The original mission timeline for ACE was five years; it’s gone well beyond that time frame, opening doors to mapping out the very nature of the space that surrounds Earth and our solar system, and even helping to protect our home planet from the constant variations in the space environment surrounding Earth.
It all started with a launch that placed ACE into a special orbit. Designed and built at the Johns Hopkins University Applied Physics Laboratory (APL) in Laurel, Maryland, ACE orbits a point between Earth and the Sun, called Lagrangian Point 1, or L1. At this spot, Earth's gravity cancels out the Sun's pull, providing a stable point where a spacecraft can hover in between, allowing ACE to travel along with Earth as it moves around the Sun. From this vantage point, ACE can observe the charged particles coming from the Sun toward Earth.

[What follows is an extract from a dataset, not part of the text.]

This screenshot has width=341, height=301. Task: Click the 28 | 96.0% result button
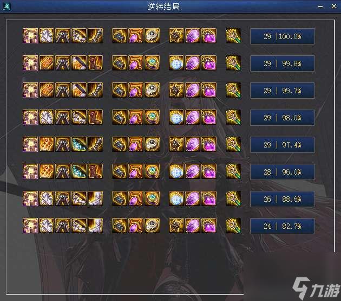(x=283, y=172)
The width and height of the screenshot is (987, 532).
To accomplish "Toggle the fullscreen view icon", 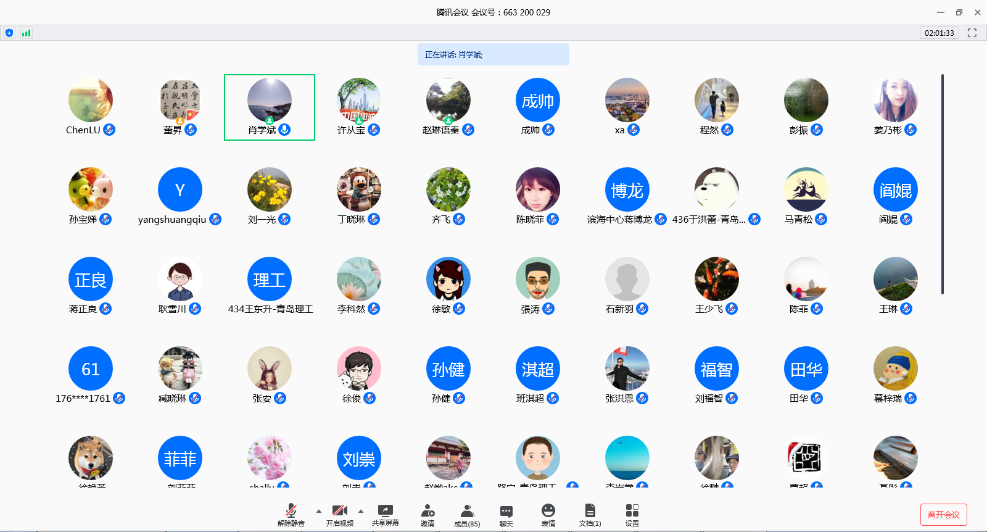I will click(972, 33).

Not only did this put the spacecraft in the perfect spot to observe our space environment for research, L1 allowed ACE to carve out a leading role as a space weather monitor. Coronal mass ejections — CMEs, for short — are powerful solar eruptions driven by the Sun's magnetic fields. We can see them erupt from afar, and even determine if they are headed toward Earth – but it’s ACE that feels them first, some 20 to 60 minutes before they impact Earth. So, the ACE observations can provide an advance warning of the CME’s speed and magnetic field. CMEs send a lot of energy and radiation into space. When those bursts of highly charged particles interact with Earth's magnetic field, they can be a hazard to satellites, power grids and GPS systems. ACE's heads up can allow us to take steps to protect those assets.
“Full-time space weather monitoring was a low-budget late addition to the ACE design,” Robert Gold, the APL project scientist for ACE, said. “However, it has enabled broadcasting the current state of the solar wind, magnetic field and energetic particle environment near Earth to the world in real time, and it continues to be one of ACE’s most important contributions.”

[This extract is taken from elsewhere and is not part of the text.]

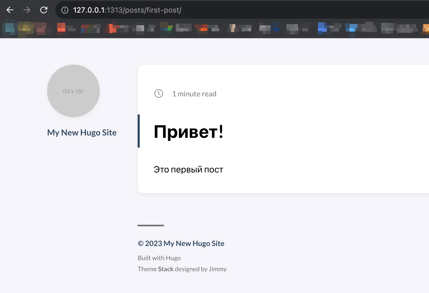Click the teal leftmost bookmark icon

Despite its role monitoring space weather, ACE is fundamentally a science research mission: ACE has provided key research to help us better understand not only the Sun but also our galactic neighborhood. Earth is constantly bathed in particles that come from the Sun and all over the galaxy. Each particle carries clues as to where it originated and how it changed during its journey toward Earth. ACE was designed to measure the origin and composition of these particles, largely by scoping out particles called isotopes. Isotopes are forms of an element that have the same chemical properties, i.e. the same number of protons, but different numbers of neutrons—an accumulation of neutrons can make an element heavier.
Cosmic rays are high-speed atomic nuclei that arrive at Earth with a variety of energies—the most powerful approach the speed of light. In many ways, the ratio of isotopes of heavy elements in cosmic rays reveal the chemical fingerprints of the cosmos. Because so much of the galaxy is composed of the lighter elements hydrogen and helium, heavy elements form a relatively small portion of the matter in our solar system. So when ACE detects rare heavy elements or rare isotopes of more common elements, that provides an important clue as to where these particles were created. By charting their composition, ACE helped scientists identify how galactic cosmic rays originate. A research team determined that most of the cosmic rays detected near Earth originated relatively recently in nearby clusters of massive stars.
Moreover, ACE revealed that the Sun contains a lot more heavy elements than it should based on its current position in the local galactic environment. So, scientists now know that the Sun was either born closer to the center of the galaxy, or there were once exploding stars nearby that enriched the solar nebula with heavy elements.
"We're seeing rare isotopes that no one was able to measure before because we've had such good instruments that have been working for 20 years," said Eric Christian, the project scientist for ACE at NASA’s Goddard Space Flight Center in Greenbelt, Maryland. "There are things we can now look at with ACE that we had only ever dreamed of seeing."
The instruments aboard ACE have, over the course of two decades, revealed many of the complexities behind solar activity. ACE has studied the full range of emissions from the Sun—such as CMEs, for one, but also the constant outward flow of solar material called the solar wind.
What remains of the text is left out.